My grandma Libbie Holik and I shared many family patterns which I shockingly discovered Christmas Eve 2019 when I completed my first Genogram. In doing an exercise about mapping family patterns, I realized in many ways, I was living her life. The unfinished business, the dreams. On some level I already knew this as I had been speaking and writing with her on the other side for several years. She, along with my cousin James who died in World War II, helped guide me to create a new life in Europe with a Dutch man named Johan. He was 14 years older than I with (deceased) parents who survived the war while living in Rotterdam as young adults. They had passed before we met but oh the war trauma his mother carried from the other side. You can read the article about the Dutch mother in-law here.
I’ve been writing pieces of my grandma’s story for my next book. As I stated in an article yesterday about my grandpa, these pieces have been journaled or written for a few years but I’m still not satisified. So I decided to go deeper into the questions I was asking so I could create a better story and of course, do some personal healing. You can read the article I shared yesterday about questions I began asking about my grandpa’s service.
What Do I Need to Know?
I guess I really began writing to my grandma on the other side in 2013 after I moved out and was getting a divorce. I sat under my crabapple tree often when I was feeling overwhelmed and stressed. I wrote her questions asking how she managed to raise three boys on her own while grandpa was at war. (My dad was the bonus when grandpa came home). I asked how she kept her sanity. Who was there to help?
Then when I met Johan and he was slowly dying from cancer and other complications due to his treatment after we met, I asked her how she managed the unknown. How did she handle the fact her husband was ill and there was nothing she could do. Along the way in our conversations I began to notice some similarities between her life during the war and mine with three boys and a sick husband. But it wasn’t until I had space from that husband in 2020 and beyond that I realized so much more.
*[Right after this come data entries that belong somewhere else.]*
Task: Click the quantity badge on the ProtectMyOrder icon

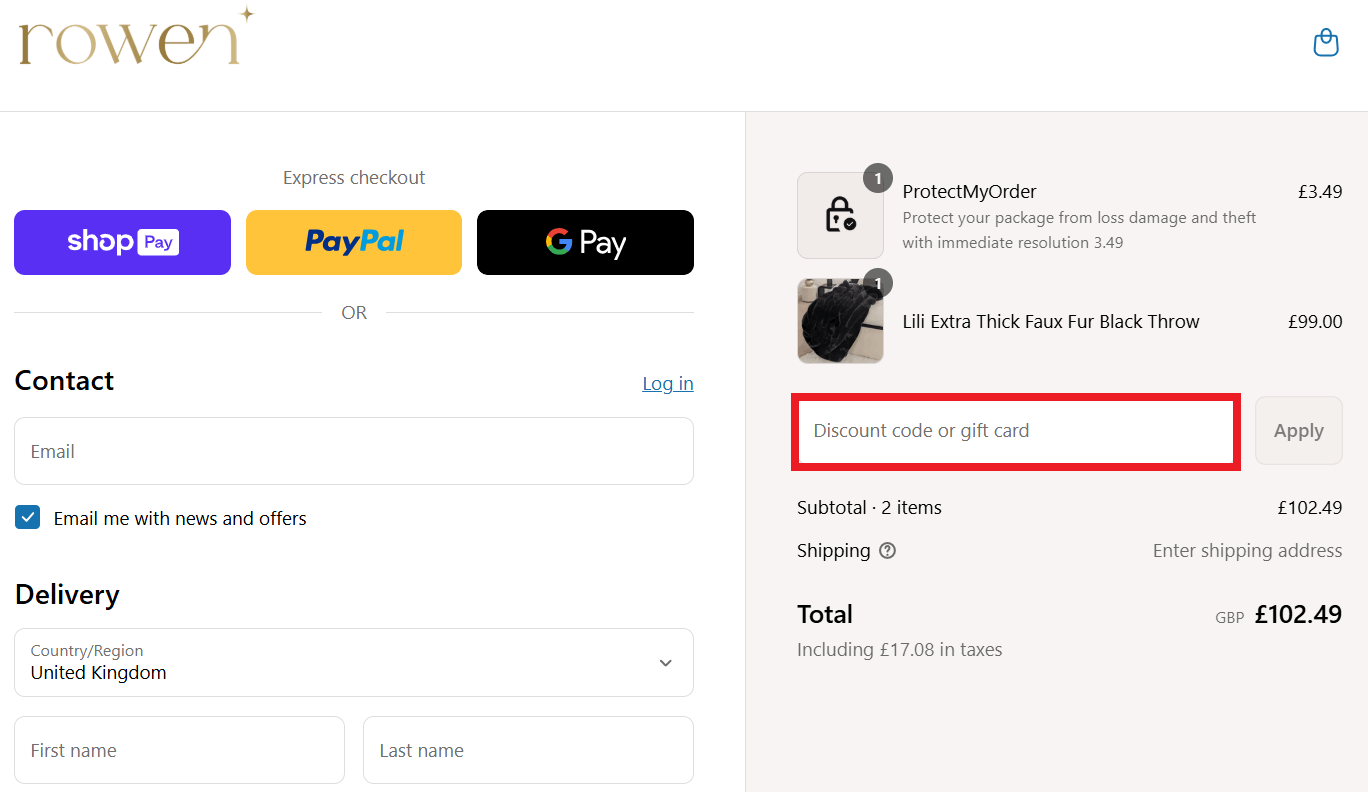Action: [877, 179]
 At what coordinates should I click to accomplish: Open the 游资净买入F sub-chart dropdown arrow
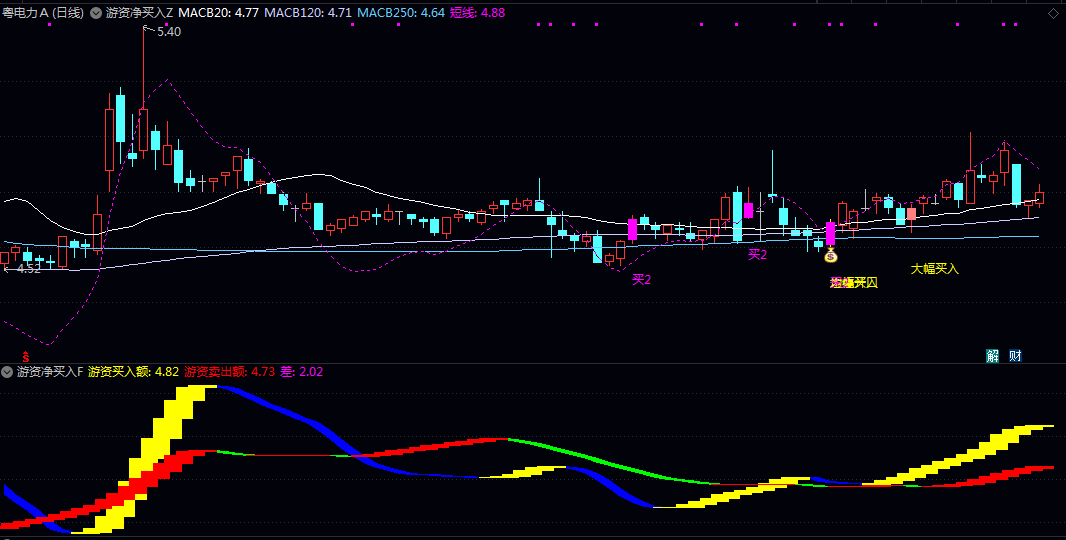(8, 372)
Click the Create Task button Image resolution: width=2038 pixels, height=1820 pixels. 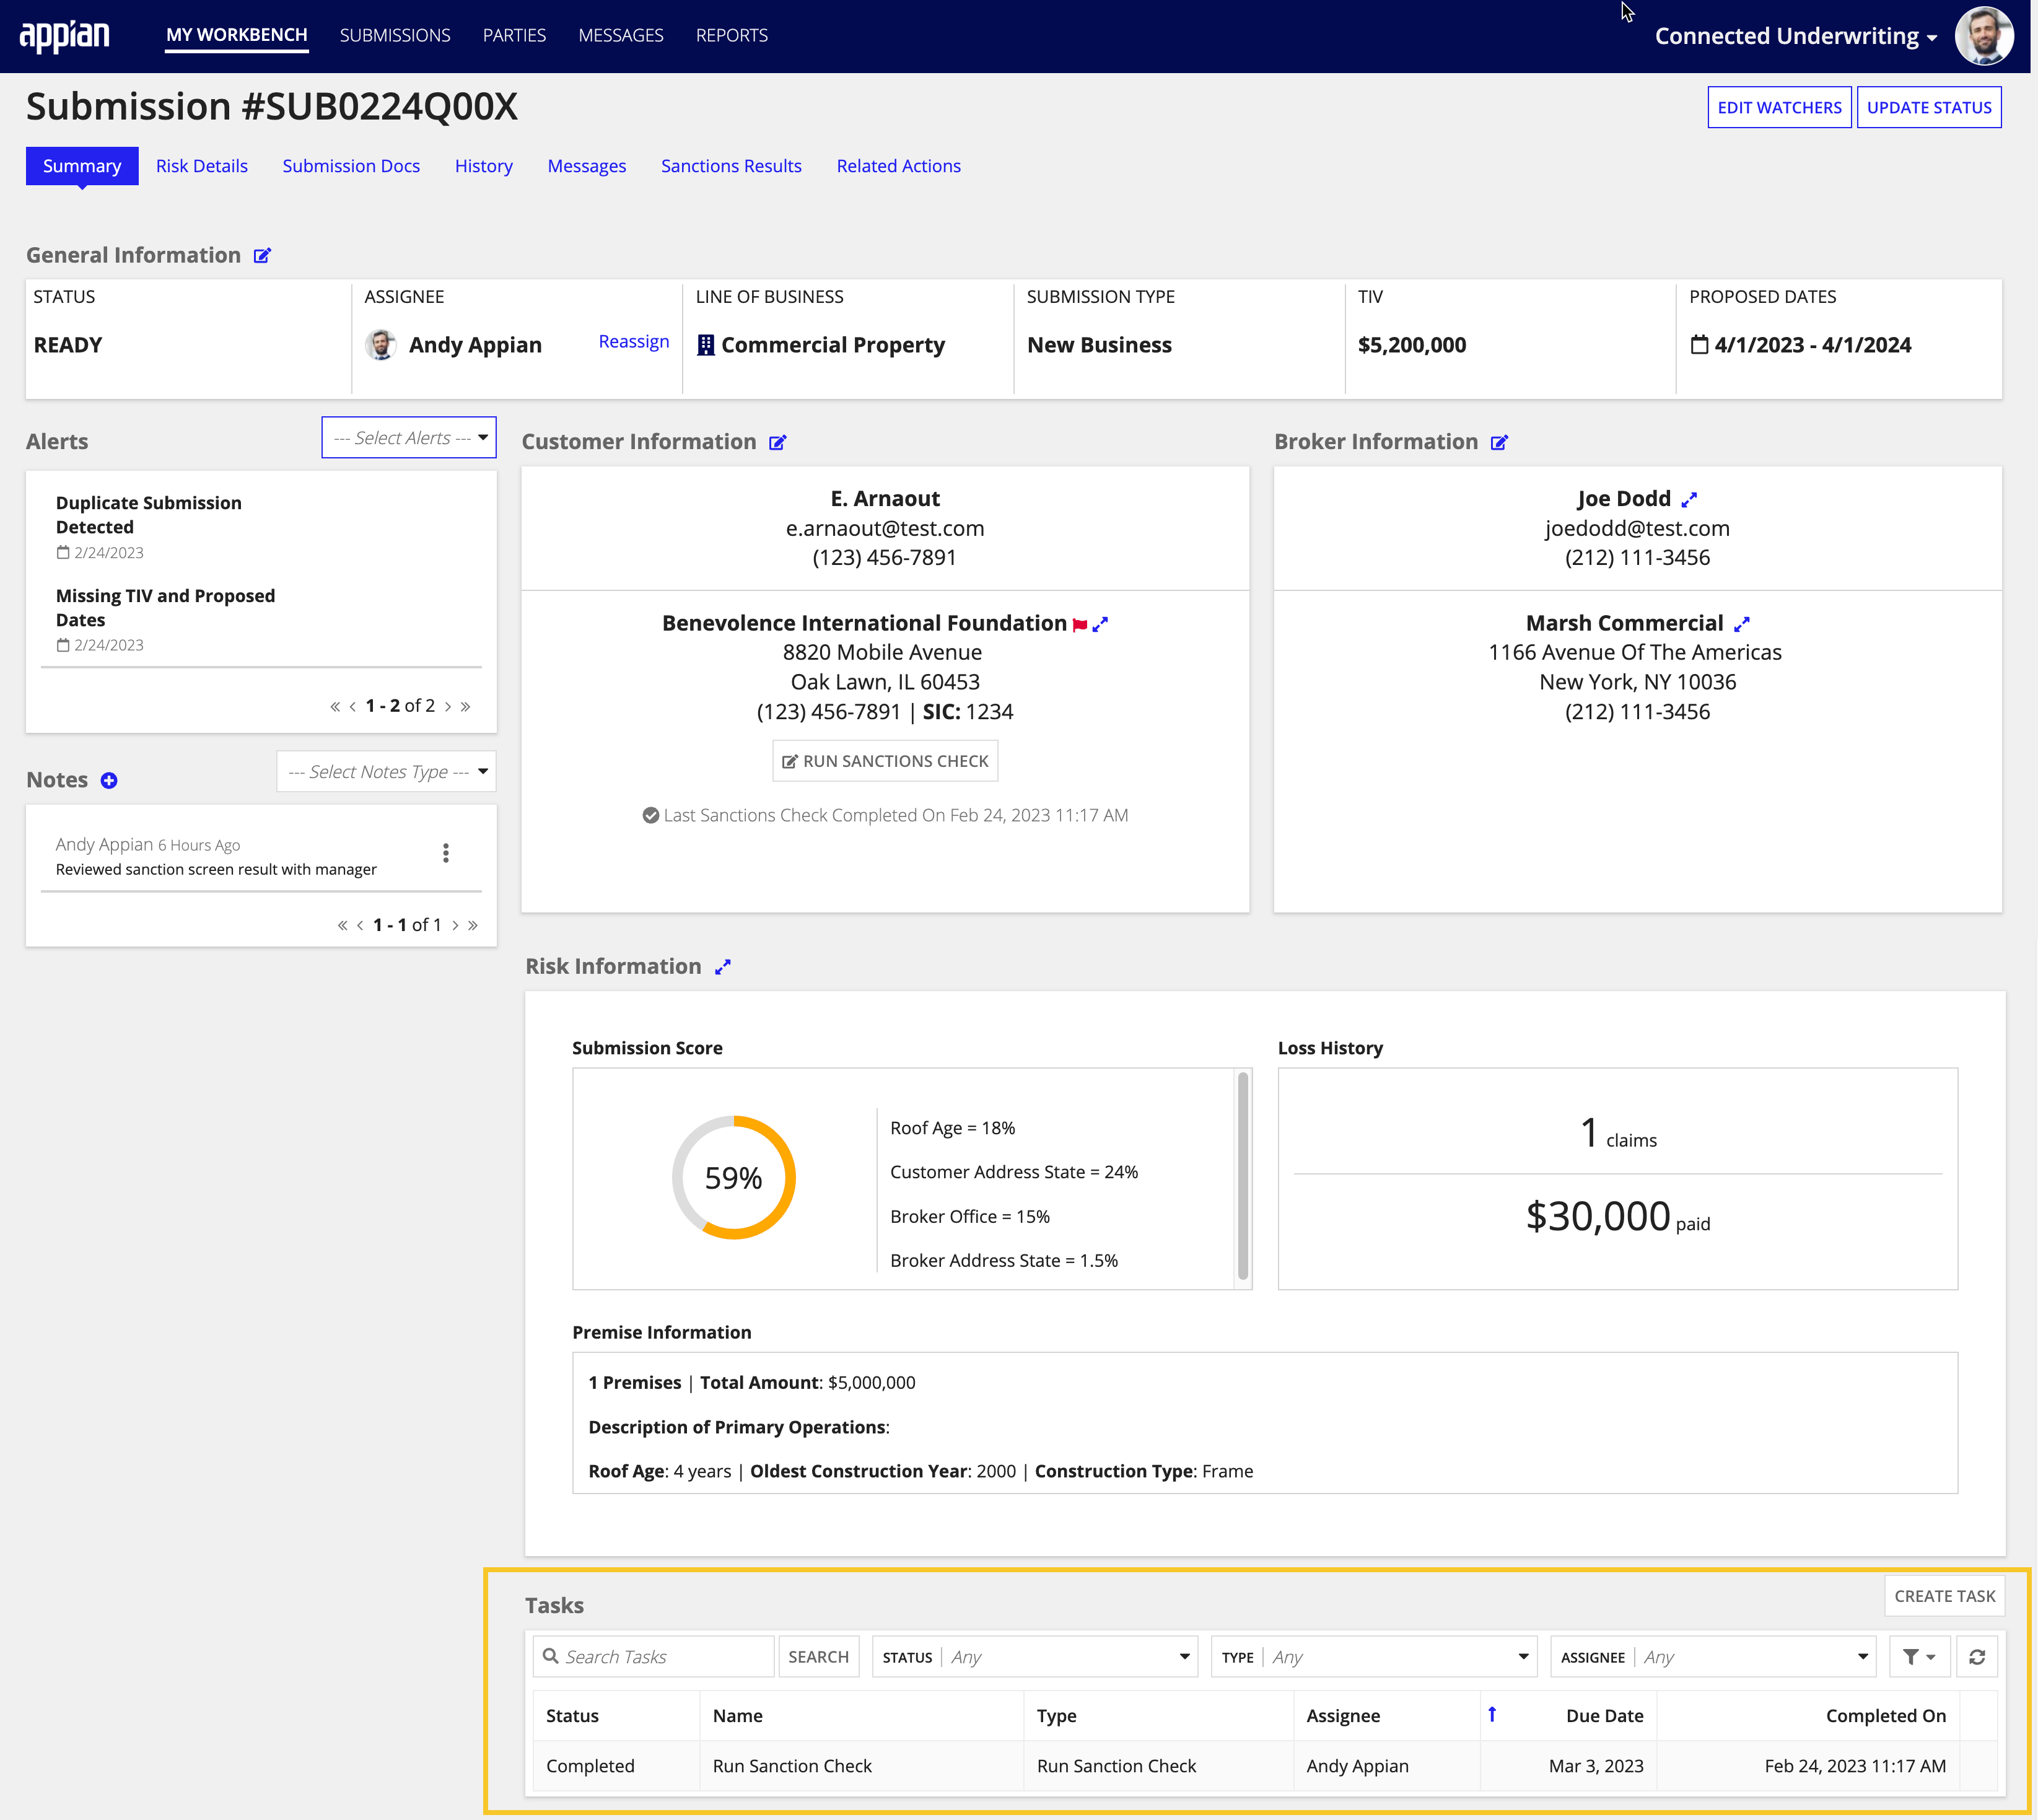click(1944, 1596)
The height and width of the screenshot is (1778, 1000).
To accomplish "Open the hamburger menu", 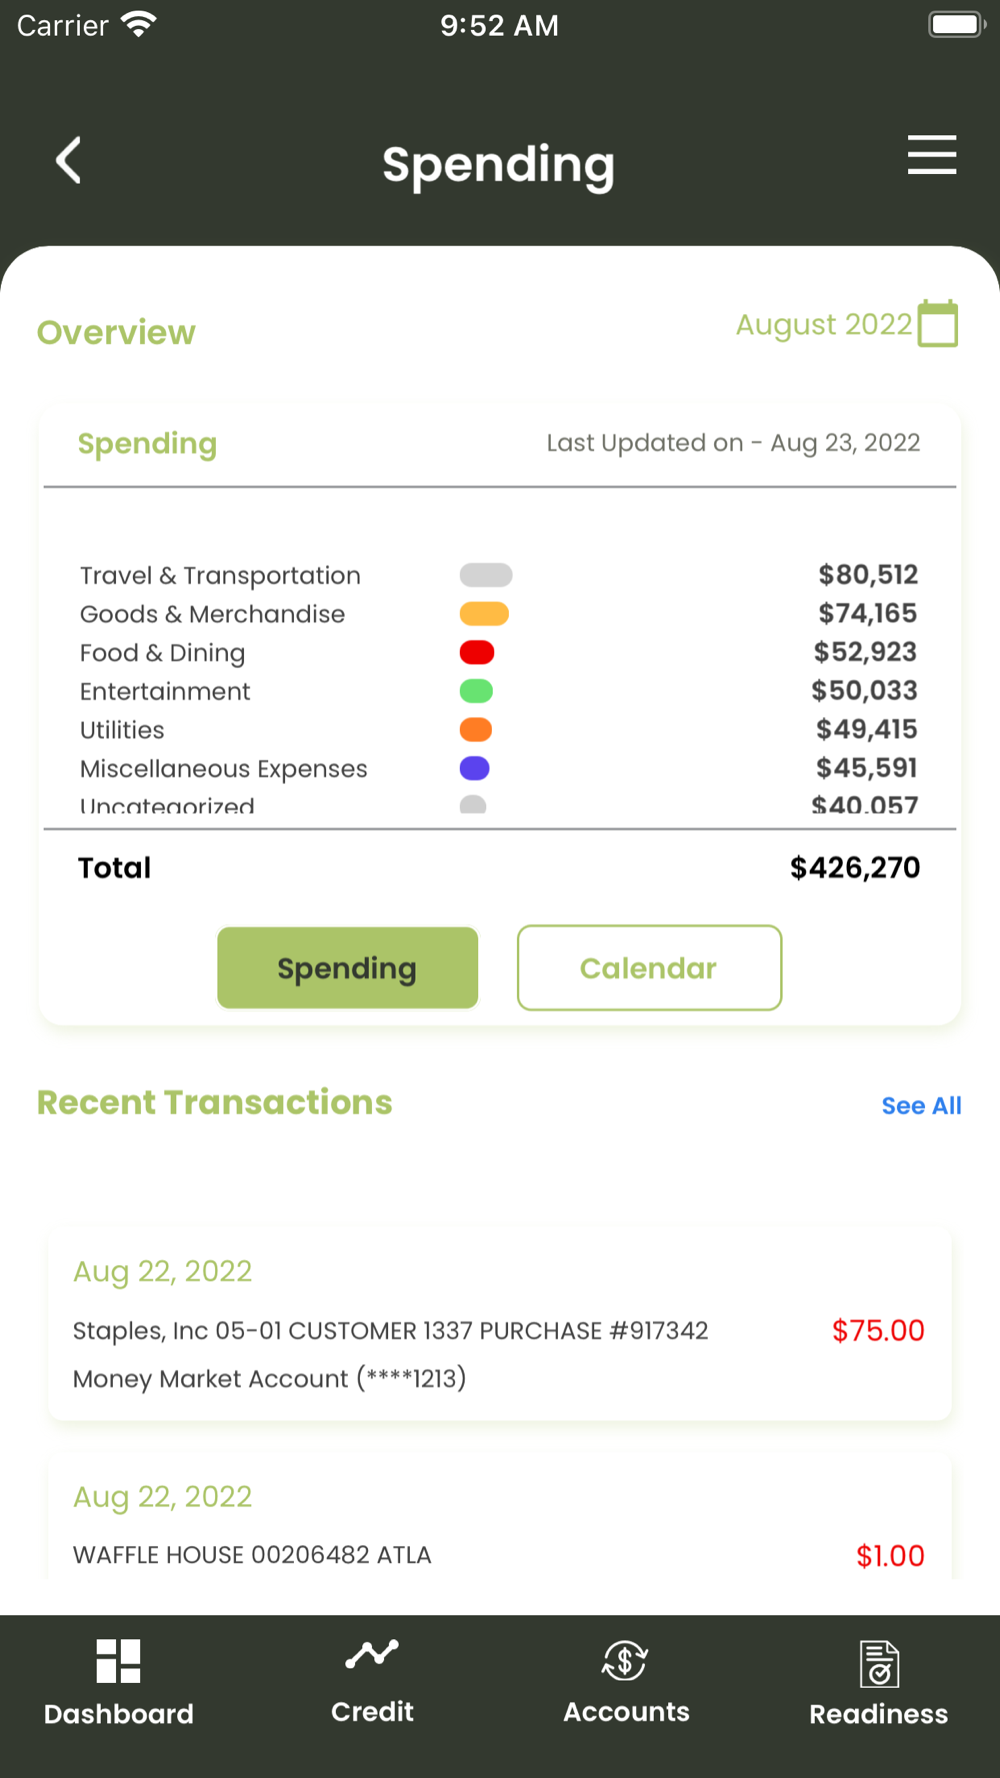I will pos(931,155).
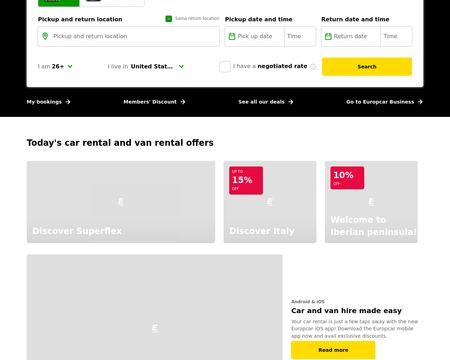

Today as I work on this section of my next book where I tell the stories of Libbie and Joseph, Jennifer and Johan and how our lives were woven together, I still have questions. Here are a few that are helping me go deeper, see things more clearly and write a better story.
How did she manage the stress and emotional toll of single parenting while grandpa was at war? How did she handle it with four boys, one an infant, after he was locked up in the Veteran’s hospital?
What fears did she have when grandpa was at sea? How did she cope with long periods of no communication? How did she deal with the fact he may never come home?
What was their reunion like? Was grandma excited to have her husband home after his discharge? Did she know, did he send letters, explaining he was struggling mentally? Or was it a shock to learn of his diagnosis?
How did she help her sons deal with this change in their father upon his return? The man she sent to war had bright eyes that saw into the past and future. I believe he was like me - connected to the other side, other realms, and energy. Yet the man who returned home was beaten down and had lost his sparkle. His eyes were dead. His knowing and magic locked deep inside. Is this one reason why the older boys left the family after marriage and wanted nothing to do with their mother or two younger brothers?
How did she cope with the anticipated grief? The knowing that she was married yet lived as a single woman and that her husband would eventually die. The question of when and how was something she waited 17 years to discover.
Did she develop PTSD herself from the waiting, unknown, and trauma she endured when grandpa returned?
Answering the Questions. Finding Answers.
I carried so much of my grandma’s unfinished business, trauma, her voice in my head wishing for one thing in particular, and patterns all my life and didn’t realize it until that Genogram. Actually the voice I kept hearing in my head of a line being repeated wasn’t fully realized until the summer of 2022. Once I realized it was her, acknowledged it and released it, I never heard it again.
There also came a day that summer when I asked her to release me from continuing to carry her burdens, patterns, and pain. I did some energy work and asked to be released. A few hours later I was at my son’s baseball game getting things out of the back of my car. I was ready to close the hatch when an amethyst (purple) bracelet I wore on my right wrist, in between two others, caught on the car and shattered all over the parking lot. I knew then grandma had let me go. Purple was one way she showed up for me, along with me smelling her face powder or just feeling totally loved.
Even though grandma released me, she’s still here. We just have a different relationship now. One I hope to deepen now that I’m in a different energetic space. Not only do I wish to tell grandpa’s war story, but also hers. Women have been silenced too long and their stories almost never told when we talk about our veterans. She also deserves a voice - separately and as it weaves into my own story. I know with her help, I’ll be able to both heal our lineage on different levels and write a story that will help many.
Are you asking deeper questions or just skimming the surface? What have you discovered as you went deeper?